• [Exercise instructions]: Should an entry contain an image, leave the image out and repeat the entry's text exactly.

• [Provided records]:
=== Section Start ===

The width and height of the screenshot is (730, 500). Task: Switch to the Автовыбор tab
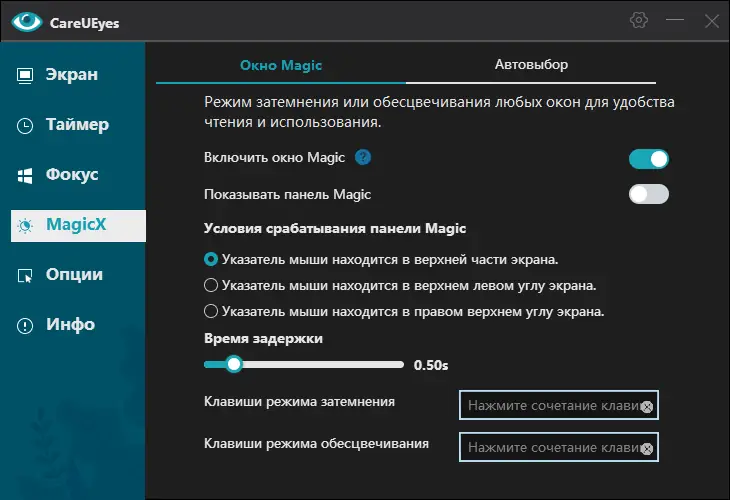531,65
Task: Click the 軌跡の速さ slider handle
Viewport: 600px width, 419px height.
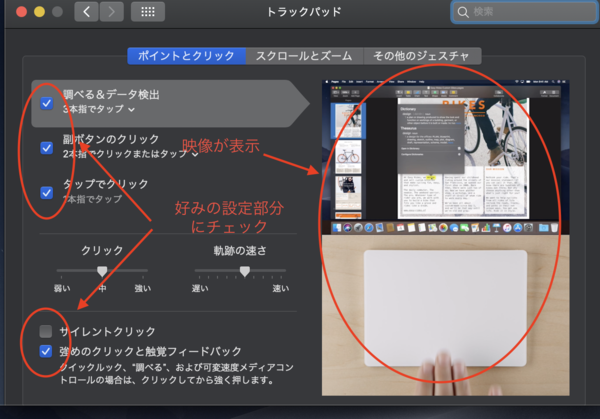Action: (x=245, y=271)
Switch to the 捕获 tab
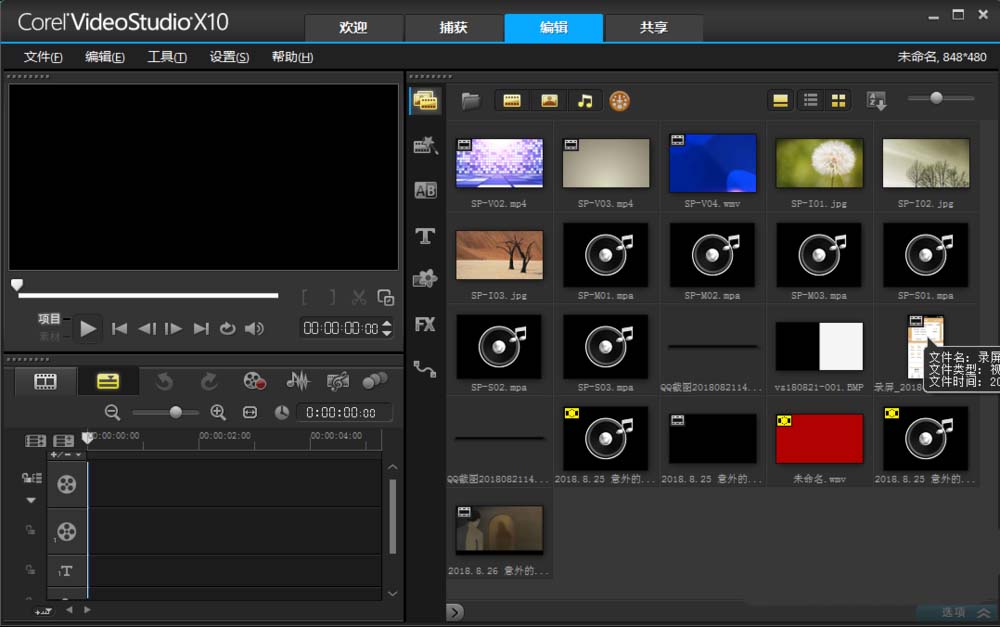1000x627 pixels. [x=454, y=28]
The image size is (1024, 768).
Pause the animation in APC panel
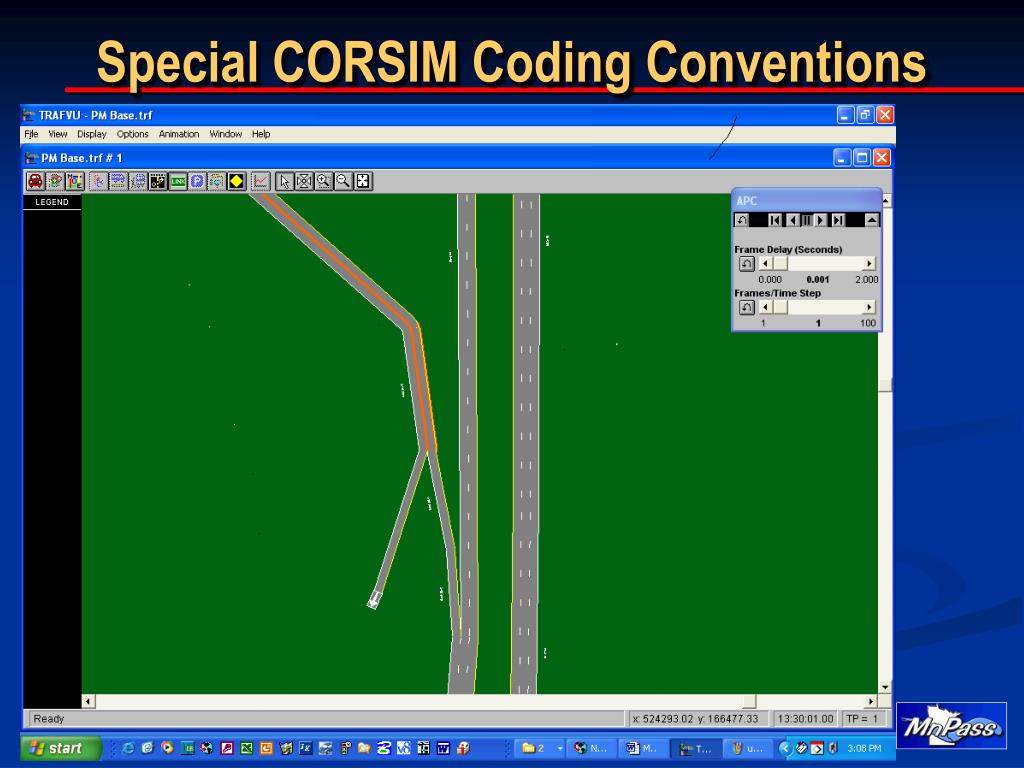(806, 220)
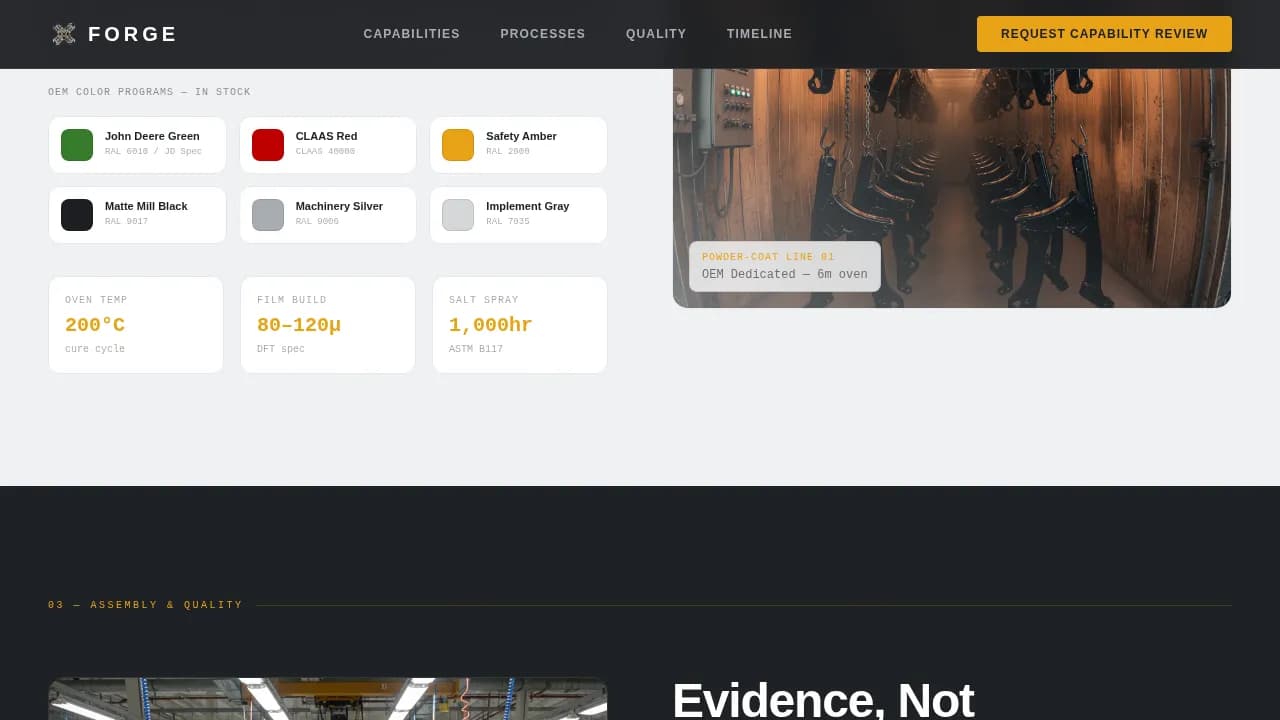Open the POWDER-COAT LINE 01 caption card

pos(784,266)
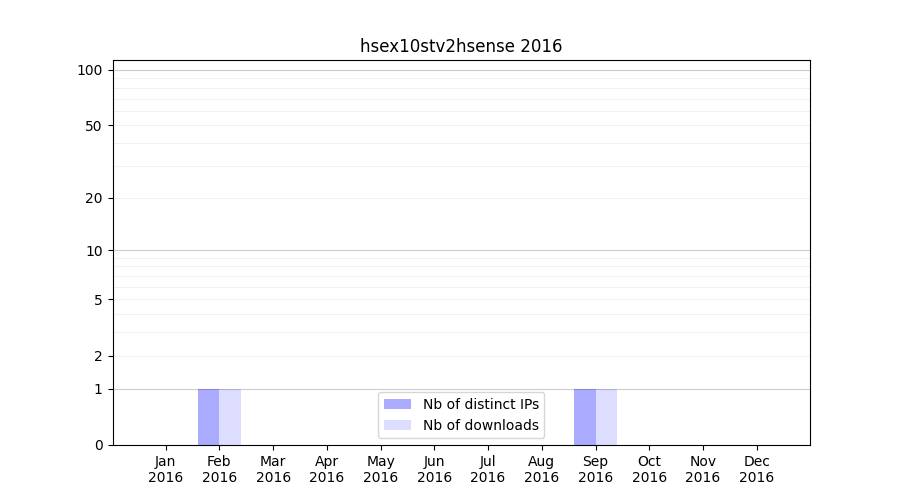Viewport: 900px width, 500px height.
Task: Click the 100 y-axis tick label
Action: [x=90, y=70]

=== Section End ===

• [Answer box]:
The width and height of the screenshot is (730, 500). Task: Switch to the Автовыбор tab
531,65
Task: Click the 軌跡の速さ slider handle
Viewport: 600px width, 419px height.
Action: (x=245, y=271)
Switch to the 捕获 tab
1000x627 pixels. [x=454, y=28]
The image size is (1024, 768).
Pause the animation in APC panel
(806, 220)
Open the POWDER-COAT LINE 01 caption card

pos(784,266)
Viewport: 900px width, 500px height.
Task: Click the 100 y-axis tick label
Action: [x=90, y=70]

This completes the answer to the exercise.